Turning to the party system, Austria has an institutionalised two-party system despite its PR electoral system. The party system is characterised by the strength of the right-wing ÖVP and the left-wing SPÖ. The mid to late 1990s can be seen as the beginning of a new phase of the Austrian party system, as for the first time three parties competed for the position of the strongest party and the effective number of parties increased. Despite this, the party system remains highly institutionalised according to the ‘Composite Index of PSI’.
Campaign and Expectations
Looking back, the general election of 2013 saw a victory of the SPÖ which renewed its coalition with the ÖVP. The coalition came under pressure from the right-wing FPÖ in 2015 and 2016 as the refugee crisis reached its peak and over 1m refugees crossed through Austria. The vast majority of them headed towards Germany, but more than 100,000 (more than 1% of the population) asked for asylum in Austria. The pressure and polling figures for the FPÖ reached its peak during the presidential elections where FPÖ candidate Norbert Hofer got second place, only beaten by the independent candidate and former party leader of the Greens Alexander Van der Bellen. To regain voters from the FPÖ, the coalition gave in to the mounting pressure and shifted to the right, which was most clearly characterized by the reinforcement of boarder controls, an upper limit of the amount of refugees to be accepted in 2016, and a Burka ban that was agreed upon by the SPÖ/ÖVP coalition. In May 2017 Vice-Chancellor and leader of the People’s Party Reinhold Mitterlehner stepped down and was replaced by Minister for Europe, Integration and Foreign Affairs Sebastian Kurz as party leader. Kurz instantly cancelled the grand coalition which led to the snap election.
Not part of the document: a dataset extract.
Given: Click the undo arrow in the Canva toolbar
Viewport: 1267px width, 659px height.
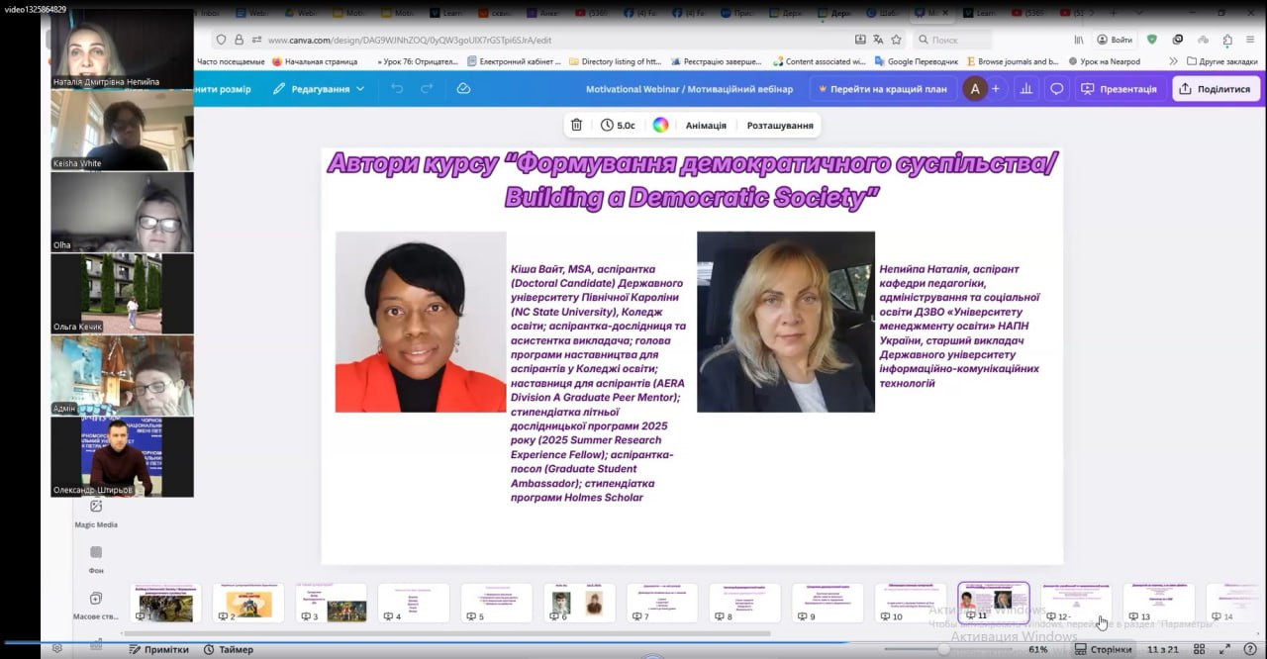Looking at the screenshot, I should point(397,89).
Turning to parties’ election campaigns, Christian Kern’s SPÖ was backed by improving macro-economic figures and was running on the promise that its now time for the lower and middle classes to benefit after having carried much of the burden of the 2007/08 financial crisis. This was illustrated by poster taglines such as ‘get what you are entitled to.’ Key demands in Kern’s electoral programme ‘Plan A’ included the introduction of an inheritance tax, tax reductions for the poorest and more benefits for tenants. The final weeks of SPÖ’s electoral campaign where overshadowed by scandals related to the party’s payments to and involvement with advisor Tal Silberstein. Silberstein is an Israeli political advisor with expertise in dirty campaigning and who worked for candidates ranging from Julia Timoschenko to Gonzalo Sánchez de Lozada. He got imprisoned due to alleged money laundering in August 2017 and was accused of having influenced SPÖ’s electoral strategy and of having initiated extreme-right anti-Kurz websites. This contributed to this election campaign being perceived as ‘the dirtiest ever experienced’.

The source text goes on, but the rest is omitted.